Sighing, she releases the plug and stands up straight.  Josh buries his face in his knees, shaking slightly.  Tyler nervously chews on the inside of his cheek as he brings his computer out of his backpack.  He squeezes Josh’s ankle secretly, opening up his computer for Jenna and Ash to look over diagnostics. 

“You’re okay,” he whispers. 

Ash hears Tyler, but just glances up for a second with a quirked eyebrow and a slight smirk.  He shakes it off as soon as he sees it. 

“Well,” says Jenna, “we can try to reprogramming the plug, make it think it’s E-grade.  But it comes with repercussions since the plugs aren’t showing up as any grade.”

“What repercussions?”

“He could lose movement in his left arm and left leg.  Programming something like this could fry the metal.”

“What if we actually remove the plug and reprogram that rather than the software?” Ash says.  “It eliminates the risk of frying the metal.”
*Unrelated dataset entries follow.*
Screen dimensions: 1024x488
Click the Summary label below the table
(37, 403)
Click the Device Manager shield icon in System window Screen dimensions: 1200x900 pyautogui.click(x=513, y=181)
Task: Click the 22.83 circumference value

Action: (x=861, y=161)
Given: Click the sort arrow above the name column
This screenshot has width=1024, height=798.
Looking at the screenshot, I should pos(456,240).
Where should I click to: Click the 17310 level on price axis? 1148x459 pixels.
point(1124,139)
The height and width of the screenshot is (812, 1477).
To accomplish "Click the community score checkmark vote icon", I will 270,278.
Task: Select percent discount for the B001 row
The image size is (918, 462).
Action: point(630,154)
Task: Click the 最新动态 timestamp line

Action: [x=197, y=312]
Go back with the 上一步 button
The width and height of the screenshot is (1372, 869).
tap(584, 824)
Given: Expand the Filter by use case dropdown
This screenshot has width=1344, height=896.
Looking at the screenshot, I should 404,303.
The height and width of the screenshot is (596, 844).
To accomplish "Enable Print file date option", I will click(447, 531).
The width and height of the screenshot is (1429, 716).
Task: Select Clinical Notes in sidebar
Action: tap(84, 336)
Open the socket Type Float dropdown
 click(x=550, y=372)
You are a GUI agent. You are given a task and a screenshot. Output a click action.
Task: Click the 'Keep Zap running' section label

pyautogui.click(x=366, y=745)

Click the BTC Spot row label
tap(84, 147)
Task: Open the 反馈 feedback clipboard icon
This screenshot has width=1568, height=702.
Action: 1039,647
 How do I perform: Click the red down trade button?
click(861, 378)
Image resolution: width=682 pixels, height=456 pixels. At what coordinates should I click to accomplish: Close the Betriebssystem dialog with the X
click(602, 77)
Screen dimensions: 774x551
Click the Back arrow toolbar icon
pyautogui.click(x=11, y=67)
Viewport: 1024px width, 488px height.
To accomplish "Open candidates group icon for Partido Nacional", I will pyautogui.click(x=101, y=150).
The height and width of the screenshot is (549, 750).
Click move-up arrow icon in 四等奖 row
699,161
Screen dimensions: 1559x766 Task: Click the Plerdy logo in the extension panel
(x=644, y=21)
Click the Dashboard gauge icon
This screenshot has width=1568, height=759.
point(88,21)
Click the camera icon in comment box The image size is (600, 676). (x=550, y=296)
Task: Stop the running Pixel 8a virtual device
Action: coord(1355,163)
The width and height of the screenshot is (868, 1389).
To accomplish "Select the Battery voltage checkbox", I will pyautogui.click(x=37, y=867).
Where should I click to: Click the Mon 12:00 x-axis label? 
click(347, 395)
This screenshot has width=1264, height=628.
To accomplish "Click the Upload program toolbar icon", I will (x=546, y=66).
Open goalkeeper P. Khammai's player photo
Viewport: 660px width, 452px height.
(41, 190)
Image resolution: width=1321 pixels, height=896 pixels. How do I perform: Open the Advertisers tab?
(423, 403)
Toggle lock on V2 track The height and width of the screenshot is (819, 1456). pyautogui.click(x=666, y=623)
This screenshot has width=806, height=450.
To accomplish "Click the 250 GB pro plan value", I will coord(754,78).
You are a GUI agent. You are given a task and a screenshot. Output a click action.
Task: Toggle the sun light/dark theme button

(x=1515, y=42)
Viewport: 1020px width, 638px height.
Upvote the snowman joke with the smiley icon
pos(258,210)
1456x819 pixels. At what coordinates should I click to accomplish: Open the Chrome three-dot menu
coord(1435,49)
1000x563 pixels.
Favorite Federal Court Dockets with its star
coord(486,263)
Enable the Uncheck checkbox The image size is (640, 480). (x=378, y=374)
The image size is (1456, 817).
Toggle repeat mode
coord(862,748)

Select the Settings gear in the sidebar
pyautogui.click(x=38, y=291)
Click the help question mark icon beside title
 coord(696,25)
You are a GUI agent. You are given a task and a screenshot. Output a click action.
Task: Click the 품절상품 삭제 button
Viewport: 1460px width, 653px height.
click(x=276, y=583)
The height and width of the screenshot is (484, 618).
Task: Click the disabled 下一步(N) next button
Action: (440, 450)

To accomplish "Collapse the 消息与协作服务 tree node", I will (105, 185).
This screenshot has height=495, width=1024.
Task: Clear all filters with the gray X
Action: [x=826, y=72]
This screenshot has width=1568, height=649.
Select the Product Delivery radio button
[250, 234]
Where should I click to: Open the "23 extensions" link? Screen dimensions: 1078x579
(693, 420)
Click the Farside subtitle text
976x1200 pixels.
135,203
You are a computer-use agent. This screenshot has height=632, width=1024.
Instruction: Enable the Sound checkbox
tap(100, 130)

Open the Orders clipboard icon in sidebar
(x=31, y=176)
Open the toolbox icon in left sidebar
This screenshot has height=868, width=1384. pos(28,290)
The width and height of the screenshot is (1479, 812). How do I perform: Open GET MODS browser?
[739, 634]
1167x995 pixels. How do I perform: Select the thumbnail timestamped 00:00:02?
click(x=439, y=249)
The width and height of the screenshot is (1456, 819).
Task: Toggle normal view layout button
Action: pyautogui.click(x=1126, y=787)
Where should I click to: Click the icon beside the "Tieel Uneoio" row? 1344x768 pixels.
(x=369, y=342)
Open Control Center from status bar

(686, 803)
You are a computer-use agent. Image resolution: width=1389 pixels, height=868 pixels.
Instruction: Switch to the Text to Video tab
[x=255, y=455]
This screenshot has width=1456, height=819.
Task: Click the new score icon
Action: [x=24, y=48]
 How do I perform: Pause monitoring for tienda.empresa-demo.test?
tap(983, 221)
“But it’s connected to a spinal cord.  Ripping it out would kill him.”

“Hayley should be here soon.  She’s good with shit like this.  We’ll get him prepared in the meantime.”

Tyler knows they’re not doctors, and they can’t treat this just like any other AI, but they only know stuff for robots. 

Jenna and Ash scurry out of the room, Ash winking at Tyler as she passes.  He scrunches his nose in response.  A wash of nausea flows over him, but he sees how hard Josh is shaking now is more important than some stupid gesture Ash sent him.

“Hey, Josh?”

He weakly lifts his head from his hiding spot in his knees. 

“You know we’re gonna take care of you, right?”

Josh bites at his bottom lip, shaking his head.  “I-I’m scared.”

Tyler squeezes his shoulder.  “I know, but we’re gonna figure everything out.”

“Wh-what if—”

“Nope.  Don’t even think about any of that.”

He swallows, fingers tightening around the sweatpants Tyler borrowed to him.  “I can’t.”

“You can.  I know you can.”

Josh opens his mouth to say something else, probably refute what Tyler just said, but Jenna and Ash come rolling back in with a cart full of equipment.  Ash starts throwing out orders, starting with Josh to remove his shirt and pants.  A blush as bright as fire spreads across his face, but he wriggles out of the clothes with his head ducked and hands the ball of cloth over to Tyler.  Jenna runs a finger over the metal and skin seam.  Her lips press tightly and form a line, but she doesn’t look concerned. 

“This is really good,” she says.  “Like, the best I’ve ever seen.  Usually they have some kind of overlap, but these are awesome.”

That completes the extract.